Shifting towards an anti-inflammatory and suppressive homeostatic immune system may contribute to increased clinical efficacy of siponimod in patients with secondary progressive multiple sclerosis (SPMS), a recent study in JCI Insight reported.

Shifting towards an anti-inflammatory and suppressive homeostatic immune system may contribute to increased clinical efficacy of siponimod in patients with secondary progressive multiple sclerosis (SPMS), a recent study in JCI Insight reported.

Researchers conducted a multi-centered, randomized, double-blind, placebo controlled, AMS04 mechanistic study, which included 36 patients with SPMS. Participants’ gene expression profiles were assessed using RNA.

“Secondary progressive multiple sclerosis follows an initial course of relapsing-remitting MS (RRMS) and is characterized by chronic disability progression not associated with relapses,” authors said. “MS involves both inflammation and neurodegeneration, and although the underlying mechanisms are not well understood, progressive MS is thought to be driven primarily by neurodegenerative processes.”

The researchers performed flow cytometry-based assays in order to analyze the immune cell composition and microarray gene expression on peripheral blood from siponimod-treated participants with SPMS, according to the authors.

The analysis demonstrated that immune-associated genes involved in T and B cell activation and receptor signaling were significantly decreased by siponimod.

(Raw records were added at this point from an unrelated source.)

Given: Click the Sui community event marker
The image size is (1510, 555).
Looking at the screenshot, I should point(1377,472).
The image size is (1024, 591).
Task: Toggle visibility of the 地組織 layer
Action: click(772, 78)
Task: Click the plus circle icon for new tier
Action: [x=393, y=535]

“Analysis done by flow cytometry showed that within the remaining lymphocyte subsets, there was a reduction in the frequencies of CD4 and CD8 naïve T cells and central memory cells, while T effector memory cells, anti-inflammatory Th2, and T regulatory cells were enriched,” authors said. They continued, “Transitional Bregs and B1 cell subsets were enriched, shifting the balance in favor of regulatory B cells over memory B cells.”

In addition, results showed a positive correlation between regulatory T cells and regulatory B cells in participants treated with siponimod.

“Our study shows that siponimod reduces the inflammatory profile in the peripheral blood through enhancement of regulatory cell populations. These effects of siponimod are expected to partially drive its efficacy in SPMS,” authors said.

Reference:

Wu Q, Mills E A, Wang Q, et al. Siponimod enriches regulatory T and B lymphocytes in secondary progressive multiple sclerosis [published online January 14, 2020]. JCI Insight. doi: 10.1172/jci.insight.134251.